The only thing wrong with your iMac is you are out of CPU power and need some more !!!

If you buy new Mac then in a while you could get caught in the same loop.

What if your iMac works 100% for many years to come? - And adding a windows slave adds another 18,000 points to the already existing 9000+

I managed to get a trashcan half price!!! - but plan to use it with a slave or two -

Decisions, decisions - !!!


----------



## locash (Aug 20, 2018)

[/QUOTE]


Damarus said:


> Options: New iMac, iMac Pro, or PC. Comes down to preference and budget. No use talking about an iMac pro if you are not interested in spending 5+ grand. With SSD's being a lot more friendly in price, make sure your next system is running samples off of an SSD and not a traditional HDD. That can help significantly.
> 
> Haven't had to use VEP yet, but a personal suggestion would be a newer iMac or waiting for the new Mac Pro if that interests you.



Samples running on an SSD will help my processor from maxing out? My samples currently are all on a Pegasus Raid connected via Thunderbolt. So I think its pretty fast, i never get any disk errors in Logic. Just core/processor maxing out and stopping my project.


----------



## locash (Aug 20, 2018)

fraz said:


> If you did get VEP and when you learn how to use it you'll be flying. Your iMac must be the 4 core with this processor? - https://www.cpubenchmark.net/[email protected]+3.50GHz&id=2027
> 
> As an example the i7 7820 X is around 10% behind the 6950 X and scores around 18,000 in the CPU benchmark.
> 
> ...



Yes its 4 core. It does seem that adding a PC is the best bang for the buck to add on to what I have. The other option is starting from scratch with a new mac. Maybe bridge the gap with a new slave PC until the new mac pro's come out.


----------



## JohnG (Aug 20, 2018)

Hello @locash 

I think you need more nuanced advice than "yes or no."

*You may need a new Mac if*:

1. You are using tons of processing but relatively few instruments (maybe writing in a pop / contemporary / guitar based style) -- multiple delays, reverbs (_especially _reverbs), multiple compressors, and other stuff like that;

2. You need / want a very small buffer for playback (often, raising your buffer could really help your CPU); and / or

3. You are using very heavily scripted sample libraries and / or a very large number of demanding synth plugins.

*You would most likely benefit from a slave computer if*:

4. You are absorbing a very large percentage of your RAM by loading samples (as might be for someone composing orchestral or hybrid-style music);

5. Your style of writing requires many separate reverbs for groups of samples (woodwinds, brass, strings, hi perc, lo perc., etc.); and / or

6. Even if you are not using orchestral samples, you have lots of demanding synths loaded, each with its own reverbs, delays, and other processing.

*Don't Fear VE Pro*

There is a learning curve with VE Pro but it's not nearly as daunting as, say, learning counterpoint or even how to play an instrument. There are numerous Youtube videos with "how to" instructions, including some short ones from the company, and there is a very useful help board/ chat room. Moreover, Vienna has done an incredible job with VE Pro -- it's a superb piece of software.


----------



## Jeremy Spencer (Aug 20, 2018)

locash said:


> Samples running on an SSD will help my processor from maxing out?

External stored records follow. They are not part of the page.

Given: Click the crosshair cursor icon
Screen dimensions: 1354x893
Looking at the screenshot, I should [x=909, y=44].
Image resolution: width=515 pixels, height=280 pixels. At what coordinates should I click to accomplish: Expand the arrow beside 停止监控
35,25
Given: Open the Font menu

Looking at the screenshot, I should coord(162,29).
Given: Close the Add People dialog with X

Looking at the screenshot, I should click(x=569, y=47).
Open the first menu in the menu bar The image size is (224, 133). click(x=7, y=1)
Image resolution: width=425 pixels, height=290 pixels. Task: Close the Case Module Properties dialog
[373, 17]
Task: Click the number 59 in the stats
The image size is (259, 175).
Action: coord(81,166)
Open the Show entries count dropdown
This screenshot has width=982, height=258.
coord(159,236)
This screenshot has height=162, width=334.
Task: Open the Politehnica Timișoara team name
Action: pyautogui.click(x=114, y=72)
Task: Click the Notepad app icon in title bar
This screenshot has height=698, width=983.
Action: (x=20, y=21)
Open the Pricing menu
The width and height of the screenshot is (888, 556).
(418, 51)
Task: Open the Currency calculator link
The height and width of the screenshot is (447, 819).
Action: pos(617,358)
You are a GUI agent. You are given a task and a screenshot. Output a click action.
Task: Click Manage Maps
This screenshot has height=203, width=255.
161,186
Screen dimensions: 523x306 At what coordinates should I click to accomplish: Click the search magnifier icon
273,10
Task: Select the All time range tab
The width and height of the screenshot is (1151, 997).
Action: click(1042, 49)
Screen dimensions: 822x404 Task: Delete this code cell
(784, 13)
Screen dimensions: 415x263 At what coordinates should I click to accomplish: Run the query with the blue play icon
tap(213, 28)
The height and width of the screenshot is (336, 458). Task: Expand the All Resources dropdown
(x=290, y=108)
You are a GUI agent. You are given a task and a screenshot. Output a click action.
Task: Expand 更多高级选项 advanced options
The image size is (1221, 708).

Hell yes. I just wrapped up a big project on my 2013 MBPro with only 16GB Ram, I'm sure your current iMac is still sufficient. SSD's are you best friend when it comes to sample libraries, especially connected to Thunderbolt.

And the advice from @JohnG he has some great points. Even running VEPro on a single machine works wonders with Logic pro. If you host your VI's inside VEPro, the load gets distributed more efficiently across the cores.


----------



## Nick Batzdorf (Aug 20, 2018)

Not sure SSDs will reduce the processing load much, but they make an incredible difference to how much you can stream without getting nasty clicks and pops.


----------



## Jeremy Spencer (Aug 20, 2018)

Nick Batzdorf said:


> Not sure SSDs will reduce the processing load much, but they make an incredible difference to how much you can stream without getting nasty clicks and pops.



Yes, exactly.


----------



## brandowalk (Aug 20, 2018)

Can someone explain or send me to info on slave computers 101? How does it work? What software do you need? Connections, etc. Can you use cross platforms? 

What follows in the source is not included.